• **Short problem**
Rewrite the listing below with "scrollbar" swapped for "scroll bar" everywhere it appears, leaving every other part of the lines unchanged.
--- Start Information shown ---
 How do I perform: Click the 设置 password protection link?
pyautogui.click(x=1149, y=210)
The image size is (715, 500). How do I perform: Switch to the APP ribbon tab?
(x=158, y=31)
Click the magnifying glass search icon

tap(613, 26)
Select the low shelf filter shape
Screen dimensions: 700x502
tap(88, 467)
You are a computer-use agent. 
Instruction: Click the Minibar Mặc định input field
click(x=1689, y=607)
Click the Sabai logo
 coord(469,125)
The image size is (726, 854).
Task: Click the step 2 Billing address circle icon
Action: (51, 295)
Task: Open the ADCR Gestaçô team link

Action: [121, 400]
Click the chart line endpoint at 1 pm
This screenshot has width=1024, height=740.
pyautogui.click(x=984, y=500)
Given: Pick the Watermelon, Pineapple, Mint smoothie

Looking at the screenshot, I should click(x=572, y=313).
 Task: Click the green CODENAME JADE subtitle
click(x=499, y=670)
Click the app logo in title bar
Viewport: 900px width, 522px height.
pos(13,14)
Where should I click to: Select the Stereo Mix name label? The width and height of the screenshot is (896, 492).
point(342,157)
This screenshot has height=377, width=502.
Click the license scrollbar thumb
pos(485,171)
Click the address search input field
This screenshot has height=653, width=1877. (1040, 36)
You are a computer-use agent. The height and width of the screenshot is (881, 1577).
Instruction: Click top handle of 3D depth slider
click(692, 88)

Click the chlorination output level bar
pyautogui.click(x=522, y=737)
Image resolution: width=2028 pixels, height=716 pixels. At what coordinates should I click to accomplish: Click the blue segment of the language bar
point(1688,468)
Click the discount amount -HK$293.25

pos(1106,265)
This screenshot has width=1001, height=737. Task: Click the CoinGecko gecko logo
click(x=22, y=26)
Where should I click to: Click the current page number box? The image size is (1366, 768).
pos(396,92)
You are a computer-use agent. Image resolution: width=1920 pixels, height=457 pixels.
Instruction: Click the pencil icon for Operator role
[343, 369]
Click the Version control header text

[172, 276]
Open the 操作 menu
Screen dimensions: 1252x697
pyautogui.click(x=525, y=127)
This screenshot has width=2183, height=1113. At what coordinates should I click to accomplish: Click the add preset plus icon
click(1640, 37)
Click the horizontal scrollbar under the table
--- End Information shown ---
• **Reply**
 How do I perform: Click the 设置 password protection link?
pyautogui.click(x=1149, y=210)
The image size is (715, 500). How do I perform: Switch to the APP ribbon tab?
(x=158, y=31)
Click the magnifying glass search icon

tap(613, 26)
Select the low shelf filter shape
Screen dimensions: 700x502
tap(88, 467)
You are a computer-use agent. 
Instruction: Click the Minibar Mặc định input field
click(x=1689, y=607)
Click the Sabai logo
 coord(469,125)
The image size is (726, 854).
Task: Click the step 2 Billing address circle icon
Action: (51, 295)
Task: Open the ADCR Gestaçô team link

Action: [121, 400]
Click the chart line endpoint at 1 pm
This screenshot has width=1024, height=740.
pyautogui.click(x=984, y=500)
Given: Pick the Watermelon, Pineapple, Mint smoothie

Looking at the screenshot, I should click(x=572, y=313).
 Task: Click the green CODENAME JADE subtitle
click(x=499, y=670)
Click the app logo in title bar
Viewport: 900px width, 522px height.
pos(13,14)
Where should I click to: Select the Stereo Mix name label? The width and height of the screenshot is (896, 492).
point(342,157)
This screenshot has height=377, width=502.
Click the license scroll bar thumb
pos(485,171)
Click the address search input field
This screenshot has height=653, width=1877. (1040, 36)
You are a computer-use agent. The height and width of the screenshot is (881, 1577).
Instruction: Click top handle of 3D depth slider
click(692, 88)

Click the chlorination output level bar
pyautogui.click(x=522, y=737)
Image resolution: width=2028 pixels, height=716 pixels. At what coordinates should I click to accomplish: Click the blue segment of the language bar
point(1688,468)
Click the discount amount -HK$293.25

pos(1106,265)
This screenshot has width=1001, height=737. Task: Click the CoinGecko gecko logo
click(x=22, y=26)
Where should I click to: Click the current page number box? The image size is (1366, 768).
pos(396,92)
You are a computer-use agent. Image resolution: width=1920 pixels, height=457 pixels.
Instruction: Click the pencil icon for Operator role
[343, 369]
Click the Version control header text

[172, 276]
Open the 操作 menu
Screen dimensions: 1252x697
pyautogui.click(x=525, y=127)
This screenshot has width=2183, height=1113. At what coordinates should I click to accomplish: Click the add preset plus icon
click(1640, 37)
Click the horizontal scroll bar under the table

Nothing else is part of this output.